Plans are special punch applications that periodically execute punchlines. Refer to the plan concept overview chapter to have a quick understanding.

Batch punchlines are commonly used to perform aggregations, compute some models, in short do useful things but require to be scheduled periodically.

Plans are the building block provided by the punch to let you define how often you want to run a batch punchline and more importantly how to update your input data time ranges so that every time your punchline runs, it processes the right input dataset.

Think of plan as a mean to say : "every hour execute that batch punchline over the last 4 hours of data" for example.

Configuration

In this quick tour we will have a look at the simplest possible plan.

cd $PUNCHPLATFORM_CONF_DIR/samples/plans/basic

There you have a plan and the punchline template. Have a look at their content. Here is the plan:

---
version: '6.0'
model:
  dates:
    from:
      offset: -PT1m
      format: yyyy-MM-dd'T'HH:mmZ
    to:
      format: yyyy-MM-dd'T'HH:mmZ
settings:
  cron: '*/1 * * * *'

A plan (mainly) is in charge on generating dates. Dates are then consumed by a punchline.

Dates templating

The PT1m is a standard way to express "now minus one minute". As for the cron expression it means : run the punchline every minute.

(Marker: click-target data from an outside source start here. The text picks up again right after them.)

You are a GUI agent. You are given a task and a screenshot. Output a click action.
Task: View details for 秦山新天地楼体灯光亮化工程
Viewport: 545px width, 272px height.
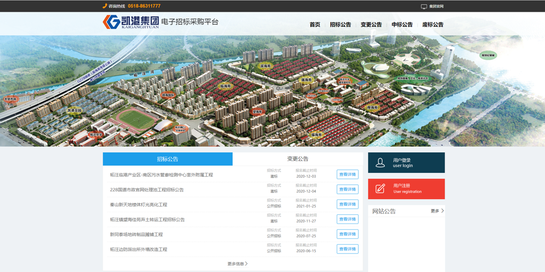(347, 204)
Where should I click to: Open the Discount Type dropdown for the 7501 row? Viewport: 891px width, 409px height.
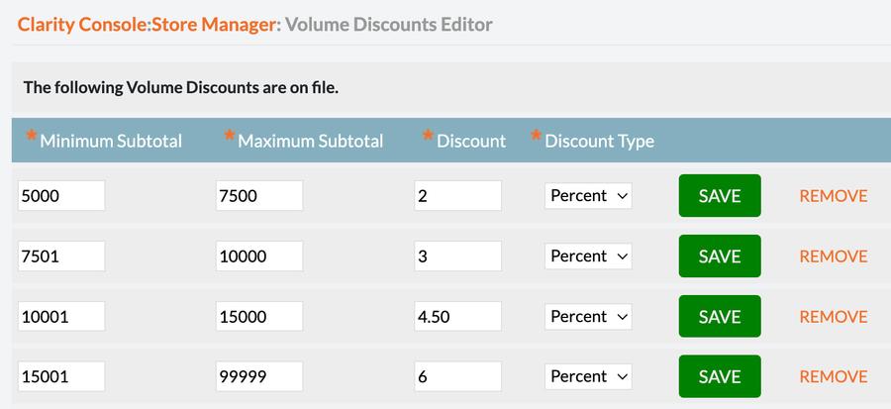tap(589, 256)
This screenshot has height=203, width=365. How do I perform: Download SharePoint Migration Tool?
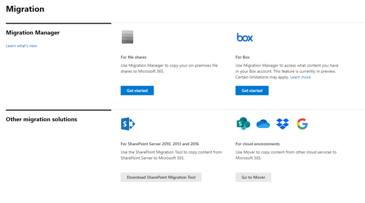pos(161,177)
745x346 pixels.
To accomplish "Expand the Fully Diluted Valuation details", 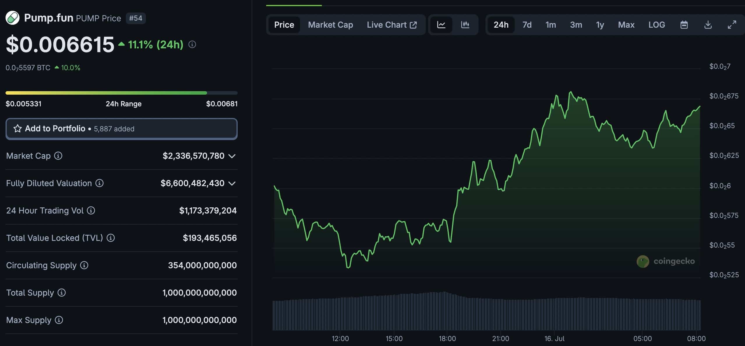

Here is the punchline template file content:

---
type: punchline
runtime: spark
version: '6.0'
dag:
- settings:
    input_data:
    - date: "{{ from }}"
      name: from_date
    - date: "{{ to }}"
      name: to_date
  component: input
  publish:
  - stream: data
  type: dataset_generator
- settings:
    truncate: false
  component: show
  subscribe:
  - component: input
    stream: data
  type: show

That is a simple punchline that prints to stdout the input node generated columns. These columns contain the dates generated by the plan.

Try it

To start this plan here is the command line:

planctl start --plan plan.yaml --template template.yaml

You will see the result of the spark punchline printed every minute. Check in particular the dataset column, there you have your dates. Every punchline property can be templatized using dates or other values. This simple mechanism is thus very powerful.

Important

Punch plans benefit from many production grade features such as persitent cursors, high-availability, monitoring. These are described in the reference guide plan chapter.

Plan Alternatives ?

Plans are both simple and powerful. A number of well-known technologies provide the same sort of resilient scheduling power. For example apach AirFlow, of Kubernetes Argo Workflow. These technologies are way way more complex and heavyweight. The beauty of punch plans is that they run on tiny, small medium or larg-scale platforms.